My personal view is it's absolutely fine to duplicate code somewhere like this, and I’ve done that in some patches I'll be posting soon.  I think clarity for the reader is also valuable, and if the methods are maintained next to each other and clearly marked as copy/paste variants because we don't have a macro language, I think that's fine and probably preferable.
 
However, I think in this case it's fine either way.  Looking at your implementation I realise it’s possible to simply define {{accept(Consumer<V> c, V v)}} in terms of {{accept(BiConsumer<V1,V2> c, V1 v1, V2 v2)}} by simply invoking {{accept(Consumer::accept, c, v)}}, which should be more than clear enough.

It’s a shame this is a recursive function so we won’t be able to benefit from inlining, and will probably incur an extra virtual invocation cost.  It might be that we anyway win by splitting implementations, but it may not be worth overthinking.
 
Other random thoughts:

* I think it might be helpful to treat {{apply}} to the same restructure you’ve done to {{accumulate}} - which helped me a great deal in reading that.
* {{isStopSentinel}}: do we use {{Long.MIN_VALUE}} anymore?  Should we also consider optionally permitting a stop sentinel to be provided, so we can make {{minDeletionTime}} more efficient?  I don’t think we have anywhere that needs more than one stop sentinel anymore, so I think it’s probably an acceptable complication.
* nit: {{ComplexColumnData.accumulate}} should we call the parameter e.g. {{initialValue}} to distinguish it from those {{accumulate}} methods that take a value to start from in the tree?


was (Author: benedict):
bq.
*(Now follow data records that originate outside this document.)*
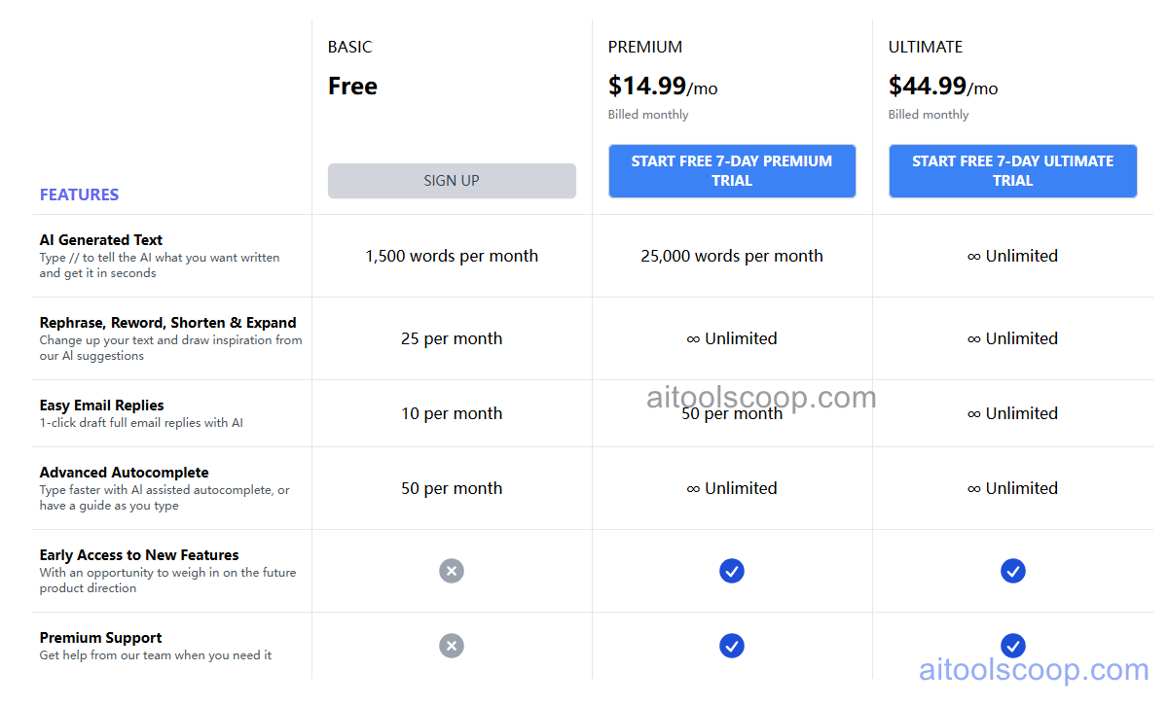Select the ULTIMATE plan column header
This screenshot has height=706, width=1168.
coord(925,46)
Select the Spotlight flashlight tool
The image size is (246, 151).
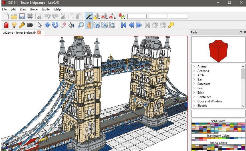22,25
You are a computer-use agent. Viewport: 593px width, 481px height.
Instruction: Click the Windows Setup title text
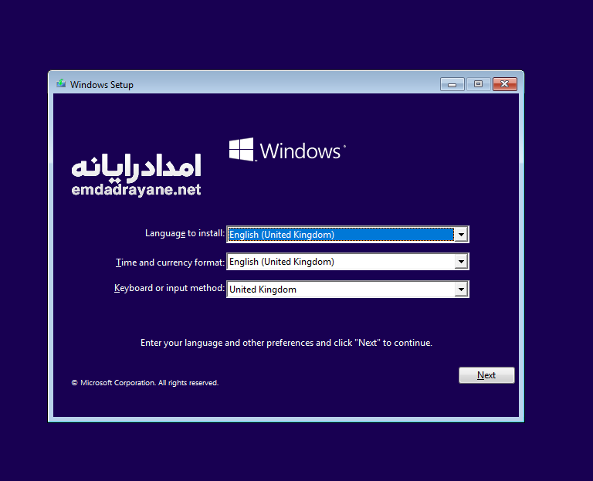click(x=102, y=85)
Good idea about complex data accumulation in collect stats. I ended up adding and using BiLongAccumulator to make all cases garbage free.
 
Sounds great!  Though looking at the code currently posted, I think it’s still capturing a reference to the {{collector}}?  I think you may have simply not posted your latest changes.

bq. This seems like it makes sense, but everything may just be looking like a nail to me, so let me know if you have a better idea
 
My personal view is it's absolutely fine to duplicate code somewhere like this, and I’ve done that in some patches I'll be posting soon.  I think clarity for the reader is also valuable, and if the methods are maintained next to each other and clearly marked as copy/paste variants because we don't have a macro language, I think that's fine and probably preferable.
 
However, I think in this case it's fine either way.  Looking at your implementation I realise it’s possible to simply define {{accept(Consumer<V> c, V v)}} in terms of {{accept(BiConsumer<V1,V2> c, V1 v1, V2 v2)}} by simply invoking {{accept(Consumer::accept, c, v)}}, which should be more than clear enough.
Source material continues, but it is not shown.